Anyone else practicing this Kyokushin offshoot, or going to the big dojo on 23rd St?

jim


----------



## jim777 (Oct 25, 2007)

Great school with a great vibe. It's the personal dojo of the style's founder, 9th Dan Kaicho Nakamura sensei, so it has a relaxed but hyper serious vibe at the same time. I would definitely recommend anyone in the NYC area checking the school out.


----------



## amyj (Oct 26, 2007)

Hi!  I just got my shodan in Seido last week - my school has changed styles from Kyokushin to Seido in the last year.  I haven't been to Honbu yet (where you're talking about), and since I'm in Austin, TX, probably won't until the next Black Belt training (which I think is in June), but it's a great style, and from his books, Kaicho Nakumara is a truly amazing man.  Have fun!


----------



## tshadowchaser (Oct 27, 2007)

Sorry but I have never heard of this system could one of you please tell me more about it 
what are the differences between Kyokushin and Sedio?  Why did  Kaicho Nakamura break away from his original organisation and was he a 9th dan befor breaking away
thanks for any information


----------



## jim777 (Oct 27, 2007)

I just joined the school, and Amy is Shodan, so she can speak to more of the differences that I could possibly at this point. I believe in Kyokushin you start sparring at white belt, and in Seido you start sparring at green (white/blue/yellow/green/brown/black) for starters though.

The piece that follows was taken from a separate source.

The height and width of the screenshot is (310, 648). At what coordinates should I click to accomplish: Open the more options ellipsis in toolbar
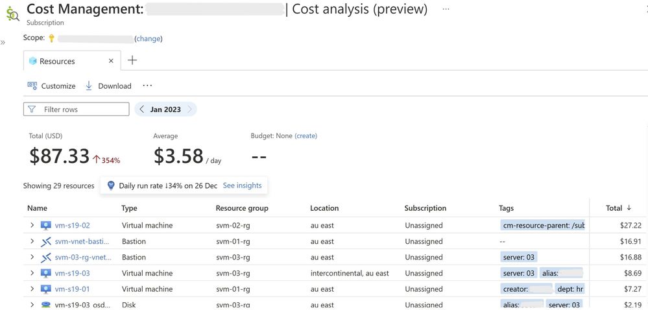tap(147, 86)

My understanding is that Kaicho Nakamura Sensei had been 7th Dan for a while when Mas Oyama picked him to open the first Kyokushin Dojo in the US, and that was in '66. It's also my belief that in more than a few systems the difference between the very top Dan levels is often based on what you've done to further the art so it's entirely possible he was 9th Dan Kyokushin when he founded Seido in '76.


----------



## amyj (Oct 28, 2007)

Jim is right, with Seido you don't start sparring until green belt, though there are pre-sparring drills before then.  You just don't start free sparring.  
I'm actually new to Seido despite having a shodan in it - this year, my school transistioned from Kyokushin to Seido.  We weren't part of any of the Kyokushin organizations, though, so it's hard to tell from where I sit how "pure" Kyokushin we were.  Since the styles are so similar, though, I was able to get my shodan in about 8 months in Seido (I already had shodan in Kyokushin).

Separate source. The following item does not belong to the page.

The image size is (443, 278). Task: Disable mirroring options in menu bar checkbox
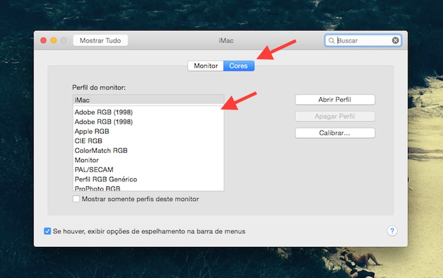(46, 231)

Kaicho Nakamura actually created the Kyokushin belt system back when he was studying under Mas Oyama.  I recommend his book, _The Human Face of Karate_, if you're interested in why he decided to leave, and also just to learn more about him.

In my school, we didn't start sparring until blue belt (second belt level), but even then we never really got much training in how to spar, we just were supposed to apply our kihon to kumite - which worked to a point, but I'm really loving the kumite drills that Seido has.  We also never participated in "knock down tournaments" (or tournaments at all, for that matter - we're not a competitive school), but that's something that Seido doesn't have that Kyokushin does.  Kaicho Nakamura was concerned about the injury rate (justifiably, I think).

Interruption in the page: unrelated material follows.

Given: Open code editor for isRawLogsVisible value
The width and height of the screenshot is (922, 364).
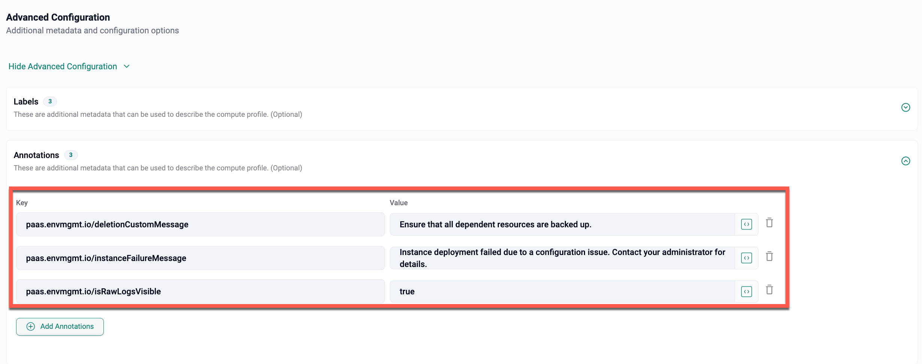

Other differences - again, keeping in mind that we weren't part of a Kyokushin organization - there's a lot more emphasis on using the entire body for techniques, with the utilization of torque and twisting.  There are also a lot more formalized drills.

The attitude is a big difference - again, read _The Human Face of Karate_ to get it straight from Kaicho Nakamura's mouth, but he's is a lot more interested in making karate accessible to everyone, and to using it as a tool to a better life, than Mas Oyama was.  

Also, organizationally, I think Kaicho was concerned with how Kyokushin was spreading without a lot of direct contact with Mas Oyama, so he's put a lot of effort into making sure that Seido schools have plenty of contact with Honbu, and he's taken steps to be sure that Seido will continue once he's gone (Mas Oyama didn't leave a clear successor, which is why there are several Kyokushin organizations out there).   

I was lucky to be able to test for shodan at my school, since our school is allied with Thousand Waves in Chicago, which is co-run by Jun Shihan  Nancy Lanoue (6th Dan), who is qualified to bestow the rank of shodan.  For future tests, though, I'll have to go to the Honbu in NYC.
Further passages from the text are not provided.